Central Asia at the Crossroads: Powers, Visions, Images of the Future

Kazahstan, Astana
Author: Alevtina Solovyeva

We are pleased to invite you to a workshop, “Central Asia at the Crossroads: Powers, Visions, Images of the Future,” which will be held on January 12-13 at 08:50, Ülikooli 16-218.

Workshop program

Central Asia is ethnically and linguistically diverse region, a home for Turkic, Iranian, and Mongolian peoples and transit zone for many others. This diversity, along with its nomadic heritage, has shaped both the socio-political structure and the region’s capacity to absorb and transmit cultural influences. Central Asia has historically held immense strategic importance due to its geographic location, diverse populations, and role in regional and global networks. This significance spans from ancient times to the contemporary geopolitical landscape.

This workshop explores Central Asia as a living crossroads – where deep cultural continuities and accelerated state-building intersect with intensifying great-power competition. Bringing together historians, political scientists, anthropologists, economists, and other scholars and practitioners, we examine how the five countries – Kazakhstan, Kyrgyzstan, Tajikistan, Turkmenistan, and Uzbekistan – articulate national agendas while navigating shifting regional and global orders.

By juxtaposing official strategies with lived experience, and macro-geopolitics with micro-level change, the conference asks: How do the republics reconcile nation-building with cross-border interdependence?

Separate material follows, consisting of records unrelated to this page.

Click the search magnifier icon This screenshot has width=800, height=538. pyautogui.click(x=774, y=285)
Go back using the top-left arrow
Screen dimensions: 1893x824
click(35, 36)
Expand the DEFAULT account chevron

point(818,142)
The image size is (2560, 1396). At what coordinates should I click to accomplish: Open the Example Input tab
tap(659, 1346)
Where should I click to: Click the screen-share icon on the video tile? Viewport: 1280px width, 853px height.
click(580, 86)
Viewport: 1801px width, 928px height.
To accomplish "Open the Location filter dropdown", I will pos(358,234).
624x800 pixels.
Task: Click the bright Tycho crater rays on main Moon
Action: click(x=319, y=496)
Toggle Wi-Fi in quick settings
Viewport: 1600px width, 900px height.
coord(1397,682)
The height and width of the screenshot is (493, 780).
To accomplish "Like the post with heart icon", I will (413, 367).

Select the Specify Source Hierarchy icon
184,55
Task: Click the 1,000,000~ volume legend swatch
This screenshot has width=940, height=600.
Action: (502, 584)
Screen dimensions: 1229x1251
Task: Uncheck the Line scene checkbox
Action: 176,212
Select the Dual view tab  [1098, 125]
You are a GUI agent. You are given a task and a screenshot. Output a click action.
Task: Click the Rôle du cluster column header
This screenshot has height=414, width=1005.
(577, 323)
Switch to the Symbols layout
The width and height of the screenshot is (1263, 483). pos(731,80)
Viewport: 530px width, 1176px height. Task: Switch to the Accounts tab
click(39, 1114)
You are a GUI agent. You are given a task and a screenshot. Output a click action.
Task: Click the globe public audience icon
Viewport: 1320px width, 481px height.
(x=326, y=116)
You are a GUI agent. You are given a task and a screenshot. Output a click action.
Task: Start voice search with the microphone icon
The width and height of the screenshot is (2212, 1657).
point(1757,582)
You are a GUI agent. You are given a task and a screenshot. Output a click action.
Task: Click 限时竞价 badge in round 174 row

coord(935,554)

What forms of cooperation or competition are emerging within Central Asia itself? Which scenarios for the next decade – continuity, fragmentation, or renewed integration – appear most plausible, and on what evidence? What are the specifics of national and group agendas, understandings of the present and images of the future in each of five countries and its societies? How those understandings and images correlate and conflict with each other and external visionaries?

The conference will seek to answer the proposed questions by exploring a broad spectrum of interrelated topics, which include (but are not limited to): the variety of legacies and authorities shaping representations, visions and expectations of Central Asia, its states and societies; the politics of language, religion, and heritage; evolving social contracts; and the everyday practices of belonging across borders and diasporas.

We situate the region’s pivotal strategic role in earlier and contemporary geopolitics – energy and critical minerals, transport corridors, water governance, climate stress, digital infrastructures, and security architectures – amid the competing projects of external actors and the agency of local states and societies. A core theme is the interplay between internal self-images (visions of modernity, sovereignty, and regionalism) and external imaginaries (risk, opportunity, and alignment) that shape policy choices and public expectations.

The meeting aims to generate comparative insights, refine concepts for studying “pivotal regions,” and produce policy-relevant takeaways for governments, civil society, and international partners concerned with the future of Central Asia, its states and relations.